State in Society: Studying How States and Societies Transform and Constitute One Another

State in Society: Studying How States and Societies Transform and Constitute One Another

Synopsis

The essays in this book trace the development of Joel Migdal's "state-in-society" approach. The essays situate the approach within the classic literature in political science, sociology, and related disciplines but present a new model for understanding state-society relations. It allies parts of the state and groups in society against other such coalitions, determines how societies and states create and maintain distinct ways of structuring day-to-day life, the nature of the rules that govern people's behavior, whom they benefit and whom they disadvantage, which sorts of elements unite people and which divide them, and what shared meaning people hold about their relations with others and their place in the world.

Excerpt

This introductory chapter frames the ideas that have preoccupiedD me over the past two decades, when the remaining essays in this book were written.

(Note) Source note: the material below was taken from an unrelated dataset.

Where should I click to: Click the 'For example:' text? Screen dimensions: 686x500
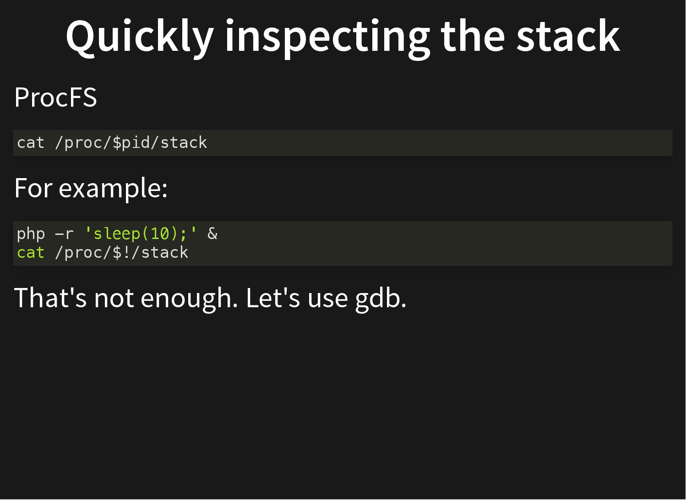point(91,188)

I have four primary goals here. First, I want to present a concise statement of the state-in-society approach that is the centerpiece of the book, especially in light of the literature that I have drawn on - and have found wanting. My second aim is the principal one for this chapter: I present a new definition of the state in place of Max Weber's widely used one, which I believe has led scholars down sterile paths. My hope is that the new definition will offer social scientists a better, more grounded way to conceive of the state and will suggest new, innovative lines of inquiry to them. Third, implicitly these essays reject what has become standard method in political science and related social science disciplines. I want to spell out the point of how better to approach comparative research and state why I think political scientists should abandon the blinders that have limited their work. And, finally, I want to show how a state-in-society perspective can provide new and exciting answers to well-studied issues in comparative studies by recounting the work of several young scholars who have used the approach.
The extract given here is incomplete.